Valentine's Day Stockings
When I was growing up, holidays were always a big deal for my family and Valentine’s Day was no exception. My dad really knew how to celebrate. We even had Valentine’s Day stockings.
I’m. Not. Kidding.
My love of celebrating Valentine’s Day has continued into adulthood. For my husband, it is both a blessing and a curse to be married to someone who is preparing to give and do so much on Valentine’s Day, but also expects so much in return. However, the Valentine’s Day that I see on every Kay commercial ever made is just not us. For us, Valentine’s Day (or any holiday) is a great day to eat a marvelous meal with someone you care about and spend some time under the sheets doing something besides checking our Facebook and snuggling with the cat. Which is fine, because the beautiful thing about starting your own little family means being able to re-invent holidays and creating new traditions. (Dad would be proud.)
Here’s how we’re taking back Valentine’s Day:
Coming from a large Italian family, I know that the most important part of any holiday is sharing a meal together. A large meal. With carbs. But I don’t believe in going out to eat on Valentine’s Day. It feels fake. I just don’t understand why going out to eat is such a big deal, especially when it’s an overpriced prix fixe menu of crap I probably don’t want to eat anyway. So instead, I make something festive: pasta with red sauce, heart-shaped pizza…heck, heart-shaped anything. Cooking at home (together) is fun and sexy. (My husband in the kitchen? Yowza!)
Even though we aren’t going out to eat, another Nolan family tradition is to give our appearances a little extra pizazz. For me, it can just be doing a little extra with my hair, or makeup — anything that makes me feel sexy can really set the mood and remind me of how I was splitting with excitement for our first Valentine’s Day together. And I like to remind him that he is in fact married to a woman, not a bag lady. (Some people might mistake sweat pants for laziness. Crazy, right?) For my husband, it’s a little extra hair wax, a spray or two of cologne, and maybe a few push-ups make him look a little more like Christian Grey. These little things that we do that seem shallow or unimportant are really our way of reaffirming to each other that our relationship is still important, still valid…that we are both worth trying to impress. And that’s a powerful romantic gesture.

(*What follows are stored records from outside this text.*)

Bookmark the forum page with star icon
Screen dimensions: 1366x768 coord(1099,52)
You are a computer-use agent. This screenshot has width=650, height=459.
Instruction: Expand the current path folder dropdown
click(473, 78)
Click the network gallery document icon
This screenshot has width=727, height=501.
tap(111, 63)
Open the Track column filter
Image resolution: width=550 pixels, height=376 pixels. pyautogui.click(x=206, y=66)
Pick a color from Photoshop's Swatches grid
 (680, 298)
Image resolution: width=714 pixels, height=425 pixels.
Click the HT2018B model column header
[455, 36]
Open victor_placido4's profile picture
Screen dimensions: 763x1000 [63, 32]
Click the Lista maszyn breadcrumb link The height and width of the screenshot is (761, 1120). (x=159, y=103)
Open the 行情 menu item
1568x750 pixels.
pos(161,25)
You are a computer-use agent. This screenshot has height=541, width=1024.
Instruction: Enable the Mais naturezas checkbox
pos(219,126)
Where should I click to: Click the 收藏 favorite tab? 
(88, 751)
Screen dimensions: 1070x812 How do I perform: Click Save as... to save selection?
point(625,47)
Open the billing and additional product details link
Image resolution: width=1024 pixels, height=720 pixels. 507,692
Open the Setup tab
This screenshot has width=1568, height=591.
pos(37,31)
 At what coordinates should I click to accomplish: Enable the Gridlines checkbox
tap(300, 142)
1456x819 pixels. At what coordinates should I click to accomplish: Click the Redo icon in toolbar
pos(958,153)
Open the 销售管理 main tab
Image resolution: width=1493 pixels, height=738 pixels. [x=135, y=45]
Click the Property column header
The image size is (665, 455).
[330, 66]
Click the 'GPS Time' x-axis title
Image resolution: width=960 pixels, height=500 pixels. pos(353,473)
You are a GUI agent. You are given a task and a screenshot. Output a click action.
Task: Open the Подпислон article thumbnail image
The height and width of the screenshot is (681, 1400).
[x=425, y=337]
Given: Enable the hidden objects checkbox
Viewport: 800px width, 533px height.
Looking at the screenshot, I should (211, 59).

On Valentine’s Day, or any special date night, we also make it a rule to ban technology. (We also ban technology on days when we’re either about to crawl into our phones and live in them or, conversely, chuck them out the window.) It’s so easy to get overly-plugged in, so bogged down with all of our “online responsibilities;” there are nights when we get in bed and realize we haven’t even spoken beyond discussing how good the quiche was that we had for dinner. That’s. Pathetic.
Making time to give each other our undivided attention is better than any bouquet of flowers, fancy dinner, or expensive jewelry (although I never mind getting attention AND jewelry). Being able to talk to my husband and really talk and really listened to, that’s a memory made that trumps any Hallmark — St. Valentine, Patron Saint of Beekeepers — holiday. (Seriously, look it up.)
Yes, it’s an oft-misinterpreted holiday that’s easy to dismiss as stupid, but celebrating love is a good thing. If the “traditional” way of celebrating isn’t for you, then make your own holiday that reflects who you are as a couple and represents the parts of your relationship that are most important to you. We put in the work to reclaim Valentine’s Day to make it a celebration of our relationship, not a copy of a Kay commercial. I just wish we had stockings.